TASK STATEMENT:
From the listing below, pull out all lines with "will" in them.

-*-*-

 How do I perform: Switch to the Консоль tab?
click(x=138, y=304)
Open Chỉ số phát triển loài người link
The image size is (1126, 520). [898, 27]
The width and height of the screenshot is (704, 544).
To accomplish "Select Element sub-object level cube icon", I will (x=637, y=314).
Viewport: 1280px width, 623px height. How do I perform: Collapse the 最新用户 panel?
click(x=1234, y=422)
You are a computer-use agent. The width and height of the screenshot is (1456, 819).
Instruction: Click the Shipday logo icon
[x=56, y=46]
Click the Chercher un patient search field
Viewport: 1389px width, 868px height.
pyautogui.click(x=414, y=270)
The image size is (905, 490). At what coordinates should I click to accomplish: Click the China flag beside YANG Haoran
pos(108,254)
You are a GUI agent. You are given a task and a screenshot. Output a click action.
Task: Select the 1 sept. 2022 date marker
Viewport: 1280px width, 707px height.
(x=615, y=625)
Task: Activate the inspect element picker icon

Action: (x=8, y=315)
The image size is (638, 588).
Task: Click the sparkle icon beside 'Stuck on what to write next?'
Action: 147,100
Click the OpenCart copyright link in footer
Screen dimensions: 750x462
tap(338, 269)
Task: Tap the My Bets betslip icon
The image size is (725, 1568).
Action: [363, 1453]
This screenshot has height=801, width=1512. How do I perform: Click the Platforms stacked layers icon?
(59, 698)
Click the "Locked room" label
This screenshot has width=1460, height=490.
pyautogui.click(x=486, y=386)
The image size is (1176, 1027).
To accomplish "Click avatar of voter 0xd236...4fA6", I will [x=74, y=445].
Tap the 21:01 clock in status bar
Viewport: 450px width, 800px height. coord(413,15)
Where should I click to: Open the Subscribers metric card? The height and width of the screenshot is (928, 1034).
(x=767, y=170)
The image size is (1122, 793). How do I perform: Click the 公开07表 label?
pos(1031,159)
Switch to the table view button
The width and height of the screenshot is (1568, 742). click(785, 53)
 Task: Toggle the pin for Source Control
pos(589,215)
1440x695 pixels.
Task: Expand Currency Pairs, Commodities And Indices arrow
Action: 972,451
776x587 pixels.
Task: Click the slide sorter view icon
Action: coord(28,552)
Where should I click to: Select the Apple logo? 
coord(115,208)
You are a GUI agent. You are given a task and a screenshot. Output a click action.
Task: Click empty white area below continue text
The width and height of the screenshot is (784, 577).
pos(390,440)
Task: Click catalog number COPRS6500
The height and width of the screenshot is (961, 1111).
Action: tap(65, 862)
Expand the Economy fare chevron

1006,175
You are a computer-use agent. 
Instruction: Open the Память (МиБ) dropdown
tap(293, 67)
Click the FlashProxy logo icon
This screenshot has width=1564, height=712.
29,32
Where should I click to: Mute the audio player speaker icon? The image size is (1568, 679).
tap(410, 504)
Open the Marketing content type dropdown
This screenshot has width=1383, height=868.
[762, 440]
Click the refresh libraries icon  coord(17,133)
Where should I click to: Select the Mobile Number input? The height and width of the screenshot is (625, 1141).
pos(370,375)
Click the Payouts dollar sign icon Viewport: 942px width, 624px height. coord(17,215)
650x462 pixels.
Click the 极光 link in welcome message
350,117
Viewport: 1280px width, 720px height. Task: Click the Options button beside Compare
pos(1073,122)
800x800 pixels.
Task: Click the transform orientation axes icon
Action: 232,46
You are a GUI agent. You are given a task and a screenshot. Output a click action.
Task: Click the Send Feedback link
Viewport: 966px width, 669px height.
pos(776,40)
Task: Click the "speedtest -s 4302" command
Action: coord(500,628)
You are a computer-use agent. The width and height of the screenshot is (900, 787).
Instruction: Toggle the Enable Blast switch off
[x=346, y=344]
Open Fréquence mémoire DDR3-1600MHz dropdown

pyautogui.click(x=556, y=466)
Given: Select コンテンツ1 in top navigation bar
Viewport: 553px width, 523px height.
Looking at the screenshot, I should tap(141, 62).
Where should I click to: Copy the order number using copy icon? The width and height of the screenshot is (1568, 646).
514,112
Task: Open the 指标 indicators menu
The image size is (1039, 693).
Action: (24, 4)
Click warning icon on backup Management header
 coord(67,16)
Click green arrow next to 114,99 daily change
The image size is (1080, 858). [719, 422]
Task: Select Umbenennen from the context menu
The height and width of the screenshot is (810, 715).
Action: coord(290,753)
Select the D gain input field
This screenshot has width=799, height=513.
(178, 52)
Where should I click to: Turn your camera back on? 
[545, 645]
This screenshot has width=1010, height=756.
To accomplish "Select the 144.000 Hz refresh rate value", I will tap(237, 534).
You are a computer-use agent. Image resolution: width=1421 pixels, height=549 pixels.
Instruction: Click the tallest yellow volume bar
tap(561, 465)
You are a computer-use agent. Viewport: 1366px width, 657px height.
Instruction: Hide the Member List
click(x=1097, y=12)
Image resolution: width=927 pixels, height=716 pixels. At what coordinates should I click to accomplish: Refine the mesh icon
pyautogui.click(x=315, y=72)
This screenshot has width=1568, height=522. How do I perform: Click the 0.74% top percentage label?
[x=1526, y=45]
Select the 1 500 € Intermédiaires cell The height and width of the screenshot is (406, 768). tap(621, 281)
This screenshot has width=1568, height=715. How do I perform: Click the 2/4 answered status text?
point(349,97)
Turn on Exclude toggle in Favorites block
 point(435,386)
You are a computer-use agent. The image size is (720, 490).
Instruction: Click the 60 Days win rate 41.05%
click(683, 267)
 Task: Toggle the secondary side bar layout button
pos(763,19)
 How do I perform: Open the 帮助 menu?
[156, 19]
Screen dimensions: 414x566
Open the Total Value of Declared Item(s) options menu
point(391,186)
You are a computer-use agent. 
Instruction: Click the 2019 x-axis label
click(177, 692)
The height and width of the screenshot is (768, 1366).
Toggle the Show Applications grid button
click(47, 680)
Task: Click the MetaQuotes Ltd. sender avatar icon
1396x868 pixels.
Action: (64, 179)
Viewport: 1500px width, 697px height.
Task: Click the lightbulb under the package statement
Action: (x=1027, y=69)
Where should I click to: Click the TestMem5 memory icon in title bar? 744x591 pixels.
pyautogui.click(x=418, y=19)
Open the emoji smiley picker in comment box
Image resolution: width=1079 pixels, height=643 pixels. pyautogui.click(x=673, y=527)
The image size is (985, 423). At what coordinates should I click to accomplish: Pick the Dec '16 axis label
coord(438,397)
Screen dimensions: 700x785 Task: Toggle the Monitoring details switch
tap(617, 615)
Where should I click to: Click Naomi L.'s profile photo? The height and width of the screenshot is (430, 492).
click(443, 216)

-*-*-

TASK RESULT:
To accomplish "Select Element sub-object level cube icon", I will (x=637, y=314).
To accomplish "Click avatar of voter 0xd236...4fA6", I will [x=74, y=445].
To accomplish "Select the 144.000 Hz refresh rate value", I will tap(237, 534).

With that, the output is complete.